Televisão

“Rebel”: chegou a Portugal a nova série sobre Erin Brockovich

Contudo, já foi cancelada nos EUA pela estação de televisão americana ABC. É uma criação da produtora de “Anatomia de Grey”.
Katey Sagal é a protagonista.

21 anos depois de a vida de Erin Brockovich ter chegado ao cinema no filme de Steven Soderbergh protagonizado por Julia Roberts, estreia uma série baseada na vida da mesma ativista ambiental, nos anos que se seguiram.

“Rebel” chega a Portugal esta sexta-feira, 28 de maio — o primeiro episódio (de um total de 10) já está disponível na plataforma de streaming da Disney+. Katey Sagal (conhecida por ter participado em “Married… with Children” ou “Sons of Anarchy”) interpreta a carismática Erin Brockovich.

A série foi criada por Krista Vernoff, atual showrunner e produtora de “Anatomia de Grey” — além de argumentista de “Shameless” — mas estreia em Portugal já sem grande brilho. Isto porque a estação de televisão americana ABC cancelou “Rebel” em abril, avisando que não iria haver uma segunda temporada, quando só tinham sido transmitidos quatro episódios na televisão americana — e faltavam mostrar cinco.

Vários espectadores que se tinham tornado fãs da série reagiram negativamente, criticando a ABC. Até foi lançada uma petição online que pedia que a decisão fosse revogada para que pudesse haver uma segunda temporada. Até à data de publicação deste artigo, teve mais de 57 mil assinaturas.

A própria Katey Sagal reagiu à decisão numa publicação no Instagram. Apesar de se sentir “comovida” pelo apoio dos fãs, mostrou-se “chocada e de coração partido” com a decisão do cancelamento rápido da série.

“As coisas demoram tempo a arrancar. ‘Rebel’ conta a história de uma mulher que fala por aquilo que é certo, a série tem coração e um propósito, gargalhadas e lágrimas, e nós, o elenco, estamos todos a coçar a cabeça enquanto pensamos nesta falta de apoio da ABC”, escreveu a atriz de 67 anos, que também partilhou a petição.
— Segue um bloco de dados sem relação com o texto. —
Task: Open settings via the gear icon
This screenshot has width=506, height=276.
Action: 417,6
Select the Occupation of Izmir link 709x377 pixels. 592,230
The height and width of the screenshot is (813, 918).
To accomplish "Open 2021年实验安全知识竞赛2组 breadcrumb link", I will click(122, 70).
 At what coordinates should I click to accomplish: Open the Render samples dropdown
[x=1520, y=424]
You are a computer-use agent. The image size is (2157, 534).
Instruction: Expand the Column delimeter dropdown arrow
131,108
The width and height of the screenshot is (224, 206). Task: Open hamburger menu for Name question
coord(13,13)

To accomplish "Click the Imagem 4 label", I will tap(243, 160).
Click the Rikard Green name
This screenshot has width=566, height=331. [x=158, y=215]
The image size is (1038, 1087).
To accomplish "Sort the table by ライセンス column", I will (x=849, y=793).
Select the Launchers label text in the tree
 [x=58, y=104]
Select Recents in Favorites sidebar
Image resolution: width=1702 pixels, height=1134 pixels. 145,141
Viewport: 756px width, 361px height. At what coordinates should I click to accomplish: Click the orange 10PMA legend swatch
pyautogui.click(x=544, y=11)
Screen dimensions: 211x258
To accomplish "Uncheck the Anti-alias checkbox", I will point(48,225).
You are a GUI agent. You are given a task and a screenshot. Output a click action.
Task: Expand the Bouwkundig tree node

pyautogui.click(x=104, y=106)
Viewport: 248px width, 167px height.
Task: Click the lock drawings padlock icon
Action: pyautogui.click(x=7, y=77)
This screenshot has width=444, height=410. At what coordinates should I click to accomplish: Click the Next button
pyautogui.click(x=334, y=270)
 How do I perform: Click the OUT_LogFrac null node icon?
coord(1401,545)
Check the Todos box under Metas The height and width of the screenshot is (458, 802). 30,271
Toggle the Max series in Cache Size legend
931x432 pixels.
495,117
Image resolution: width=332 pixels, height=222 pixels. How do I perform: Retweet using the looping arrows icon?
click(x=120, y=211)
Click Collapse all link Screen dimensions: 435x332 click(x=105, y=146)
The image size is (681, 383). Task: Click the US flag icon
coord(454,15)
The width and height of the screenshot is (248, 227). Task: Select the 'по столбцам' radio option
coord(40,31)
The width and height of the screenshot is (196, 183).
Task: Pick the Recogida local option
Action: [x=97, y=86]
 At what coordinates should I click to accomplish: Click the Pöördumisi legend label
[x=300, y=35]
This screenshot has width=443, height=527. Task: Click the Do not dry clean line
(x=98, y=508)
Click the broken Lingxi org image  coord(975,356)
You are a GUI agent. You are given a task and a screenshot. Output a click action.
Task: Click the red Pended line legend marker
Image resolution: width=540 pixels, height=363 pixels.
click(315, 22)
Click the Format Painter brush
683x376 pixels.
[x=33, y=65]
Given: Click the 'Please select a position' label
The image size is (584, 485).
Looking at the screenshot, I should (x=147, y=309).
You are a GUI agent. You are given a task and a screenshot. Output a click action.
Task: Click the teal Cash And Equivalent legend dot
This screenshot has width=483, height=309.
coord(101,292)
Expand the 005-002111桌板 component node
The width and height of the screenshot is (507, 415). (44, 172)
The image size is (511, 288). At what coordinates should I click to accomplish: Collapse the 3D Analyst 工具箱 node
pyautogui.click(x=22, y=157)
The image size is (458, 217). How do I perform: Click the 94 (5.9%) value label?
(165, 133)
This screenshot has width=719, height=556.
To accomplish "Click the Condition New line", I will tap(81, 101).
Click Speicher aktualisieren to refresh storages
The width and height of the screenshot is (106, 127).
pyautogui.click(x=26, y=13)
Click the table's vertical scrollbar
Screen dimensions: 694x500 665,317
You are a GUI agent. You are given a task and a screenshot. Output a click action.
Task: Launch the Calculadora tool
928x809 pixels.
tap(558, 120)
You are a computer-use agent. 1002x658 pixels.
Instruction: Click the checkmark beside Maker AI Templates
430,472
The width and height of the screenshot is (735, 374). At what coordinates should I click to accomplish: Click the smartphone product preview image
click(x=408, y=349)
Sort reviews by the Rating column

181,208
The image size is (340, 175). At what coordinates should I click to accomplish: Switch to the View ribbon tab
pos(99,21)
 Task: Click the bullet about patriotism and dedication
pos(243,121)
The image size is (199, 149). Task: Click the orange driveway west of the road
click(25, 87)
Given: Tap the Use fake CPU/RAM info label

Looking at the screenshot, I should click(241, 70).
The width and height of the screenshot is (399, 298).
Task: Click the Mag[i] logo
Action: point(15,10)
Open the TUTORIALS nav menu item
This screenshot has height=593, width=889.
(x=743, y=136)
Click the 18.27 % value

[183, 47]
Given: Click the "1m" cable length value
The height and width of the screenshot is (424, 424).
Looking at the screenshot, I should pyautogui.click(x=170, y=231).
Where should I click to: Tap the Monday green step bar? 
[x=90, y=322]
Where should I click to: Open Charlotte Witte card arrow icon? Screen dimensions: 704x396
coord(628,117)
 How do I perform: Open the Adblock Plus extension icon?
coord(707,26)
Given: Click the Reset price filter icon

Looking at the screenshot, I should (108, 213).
A decisão foi justificada, como é habitual, pelas audiências. “Rebel” teve 3,6 milhões de espectadores na noite de estreia nos EUA e nos episódios seguintes desceu para uma média de 2,5 milhões. “Infelizmente, não conquistou a audiência que nós precisávamos que conquistasse, por isso tivemos de tomar esta decisão”, disse à “Deadline” o responsável pela área de entretenimento da ABC, Craig Erwich.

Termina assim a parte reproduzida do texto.